» **Provided text**
☆ ☆ ☆ ☆
Medline ® Abstract for Reference 43
Ten-year experience with 733 pancreatic resections: changing indications, older patients, and decreasing length of hospitalization.
Balcom JH 4th, Rattner DW, Warshaw AL, Chang Y, Fernandez-del Castillo C
Arch Surg. 2001;136(4):391.
HYPOTHESIS: Experience with pancreatic resection for the last 10 years has resulted in new trends in patient characteristics and, for pancreaticoduodenectomy (PD), a decrease in the length of stay (LOS). This decrease is due in part to the implementation of case management and clinical pathways.
DESIGN: Retrospective case series of patients undergoing pancreatic resection.
SETTING: A university-affiliated, tertiary care referral center.
PATIENTS: The study comprised 733 consecutive patients undergoing pancreatic resection for benign or malignant disease at the Massachusetts General Hospital in Boston from April 1990 to March 2000.
INTERVENTIONS: Of the 733 pancreatic resections, 489 were PD; 190, distal pancreatectomy; 40, total pancreatectomy; and 14, middle-segment pancreatectomy.
MAIN OUTCOME MEASURES: Length of stay; occurrence of delayed gastric emptying, pancreatic fistula, reoperation, readmission, or other complications; mortality; and comparison of patients in 3 periods according to the implementation of case management (July 1995) and clinical pathways (September 1998).
☆ ☆ ☆ ☆
» **Work instructions**
A. Render this sentence from the abstract into Spanish: "This decrease is due in part to the implementation of case management and clinical pathways."
B. According to the abstract, how many of the 733 pancreatic resections were distal pancreatectomies?
C. Reproduce the abstract's text starting with "INTERVENTIONS: Of the" and going on through "pathways (September 1998).".

» **Records shown**
☆ ☆ ☆ ☆
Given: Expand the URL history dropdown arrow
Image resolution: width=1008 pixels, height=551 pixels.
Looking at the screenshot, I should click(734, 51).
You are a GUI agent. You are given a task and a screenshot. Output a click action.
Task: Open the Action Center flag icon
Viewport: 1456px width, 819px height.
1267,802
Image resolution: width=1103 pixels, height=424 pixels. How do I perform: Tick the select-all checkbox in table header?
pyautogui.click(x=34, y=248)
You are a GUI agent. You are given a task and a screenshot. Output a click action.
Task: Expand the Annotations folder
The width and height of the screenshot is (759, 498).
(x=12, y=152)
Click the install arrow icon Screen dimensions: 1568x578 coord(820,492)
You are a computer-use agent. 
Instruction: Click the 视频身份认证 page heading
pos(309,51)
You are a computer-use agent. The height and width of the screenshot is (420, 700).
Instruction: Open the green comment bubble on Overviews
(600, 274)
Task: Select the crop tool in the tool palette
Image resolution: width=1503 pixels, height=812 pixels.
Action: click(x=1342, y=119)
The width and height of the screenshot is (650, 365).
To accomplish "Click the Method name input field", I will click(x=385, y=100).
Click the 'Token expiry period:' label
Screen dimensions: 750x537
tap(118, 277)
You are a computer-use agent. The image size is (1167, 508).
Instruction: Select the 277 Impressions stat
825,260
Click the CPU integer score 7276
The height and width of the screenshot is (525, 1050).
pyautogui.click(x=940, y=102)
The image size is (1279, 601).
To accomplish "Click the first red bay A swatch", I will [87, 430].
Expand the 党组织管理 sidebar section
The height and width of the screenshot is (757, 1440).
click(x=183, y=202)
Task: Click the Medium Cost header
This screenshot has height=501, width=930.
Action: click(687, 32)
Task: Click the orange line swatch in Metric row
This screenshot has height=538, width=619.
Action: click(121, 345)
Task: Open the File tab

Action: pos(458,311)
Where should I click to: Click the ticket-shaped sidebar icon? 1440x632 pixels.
☆ ☆ ☆ ☆
» **Solved problems**
A. Esta disminución se debe en parte a la implementación de la gestión de casos y de las vías clínicas.

B. 190

C.
INTERVENTIONS: Of the 733 pancreatic resections, 489 were PD; 190, distal pancreatectomy; 40, total pancreatectomy; and 14, middle-segment pancreatectomy.
MAIN OUTCOME MEASURES: Length of stay; occurrence of delayed gastric emptying, pancreatic fistula, reoperation, readmission, or other complications; mortality; and comparison of patients in 3 periods according to the implementation of case management (July 1995) and clinical pathways (September 1998).